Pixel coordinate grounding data
════════
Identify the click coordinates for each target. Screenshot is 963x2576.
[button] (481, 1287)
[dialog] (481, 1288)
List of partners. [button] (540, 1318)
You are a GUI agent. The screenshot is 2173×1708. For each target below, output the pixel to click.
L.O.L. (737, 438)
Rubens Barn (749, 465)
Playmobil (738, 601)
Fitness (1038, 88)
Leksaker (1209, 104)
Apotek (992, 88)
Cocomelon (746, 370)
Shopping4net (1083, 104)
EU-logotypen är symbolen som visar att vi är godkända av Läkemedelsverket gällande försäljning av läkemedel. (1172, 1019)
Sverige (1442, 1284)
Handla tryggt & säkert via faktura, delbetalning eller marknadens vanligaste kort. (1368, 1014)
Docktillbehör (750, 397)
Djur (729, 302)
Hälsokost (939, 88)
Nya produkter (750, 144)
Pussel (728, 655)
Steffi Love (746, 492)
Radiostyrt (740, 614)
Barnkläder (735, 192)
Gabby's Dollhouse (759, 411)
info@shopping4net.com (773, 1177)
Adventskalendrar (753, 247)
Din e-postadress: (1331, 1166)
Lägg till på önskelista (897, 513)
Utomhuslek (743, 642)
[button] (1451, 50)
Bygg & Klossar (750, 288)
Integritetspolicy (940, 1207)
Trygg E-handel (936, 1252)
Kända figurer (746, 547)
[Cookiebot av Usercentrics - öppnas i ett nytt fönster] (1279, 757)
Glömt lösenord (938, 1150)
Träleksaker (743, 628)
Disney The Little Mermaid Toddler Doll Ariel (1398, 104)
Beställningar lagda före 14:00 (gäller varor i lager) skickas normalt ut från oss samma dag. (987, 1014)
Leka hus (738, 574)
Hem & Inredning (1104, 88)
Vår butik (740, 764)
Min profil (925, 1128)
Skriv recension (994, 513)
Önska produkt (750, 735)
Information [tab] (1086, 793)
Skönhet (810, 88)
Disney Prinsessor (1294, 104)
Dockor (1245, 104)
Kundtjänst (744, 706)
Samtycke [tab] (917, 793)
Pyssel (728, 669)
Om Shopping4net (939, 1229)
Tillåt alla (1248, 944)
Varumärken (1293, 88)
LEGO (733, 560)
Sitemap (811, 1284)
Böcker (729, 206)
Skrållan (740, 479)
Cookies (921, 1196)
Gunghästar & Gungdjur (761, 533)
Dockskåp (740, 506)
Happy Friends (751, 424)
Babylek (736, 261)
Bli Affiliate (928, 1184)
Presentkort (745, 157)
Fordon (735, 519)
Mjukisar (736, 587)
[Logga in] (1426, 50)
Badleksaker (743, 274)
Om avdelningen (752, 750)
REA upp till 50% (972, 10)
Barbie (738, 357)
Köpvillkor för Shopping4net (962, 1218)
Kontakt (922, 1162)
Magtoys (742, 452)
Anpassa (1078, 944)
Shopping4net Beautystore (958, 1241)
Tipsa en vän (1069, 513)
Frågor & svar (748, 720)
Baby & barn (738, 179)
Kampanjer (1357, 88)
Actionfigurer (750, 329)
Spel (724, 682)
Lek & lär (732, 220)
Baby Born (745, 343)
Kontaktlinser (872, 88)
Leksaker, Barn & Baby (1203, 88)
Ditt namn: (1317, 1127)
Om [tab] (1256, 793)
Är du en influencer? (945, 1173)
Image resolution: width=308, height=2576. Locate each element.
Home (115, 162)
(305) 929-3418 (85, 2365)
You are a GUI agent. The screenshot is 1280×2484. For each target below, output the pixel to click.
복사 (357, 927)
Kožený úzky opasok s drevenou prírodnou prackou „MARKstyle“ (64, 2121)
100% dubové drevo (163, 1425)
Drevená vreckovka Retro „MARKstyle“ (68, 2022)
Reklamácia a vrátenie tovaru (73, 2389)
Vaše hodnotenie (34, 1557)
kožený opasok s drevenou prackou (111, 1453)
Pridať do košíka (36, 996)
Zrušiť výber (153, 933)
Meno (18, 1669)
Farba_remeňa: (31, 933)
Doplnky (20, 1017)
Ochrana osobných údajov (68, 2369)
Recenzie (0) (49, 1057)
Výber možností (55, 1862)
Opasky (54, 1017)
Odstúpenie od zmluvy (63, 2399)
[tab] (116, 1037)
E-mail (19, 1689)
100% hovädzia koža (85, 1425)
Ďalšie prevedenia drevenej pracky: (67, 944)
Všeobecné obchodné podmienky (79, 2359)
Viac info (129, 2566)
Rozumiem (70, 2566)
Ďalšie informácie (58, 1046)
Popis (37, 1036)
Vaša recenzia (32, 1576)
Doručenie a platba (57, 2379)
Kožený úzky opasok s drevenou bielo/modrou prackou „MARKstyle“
════════
--- Task description ---
For each line above that carries the word "MARKstyle", copy it out.

--- Task answer ---
Kožený úzky opasok s drevenou prírodnou prackou „MARKstyle“ (64, 2121)
Drevená vreckovka Retro „MARKstyle“ (68, 2022)
Kožený úzky opasok s drevenou bielo/modrou prackou „MARKstyle“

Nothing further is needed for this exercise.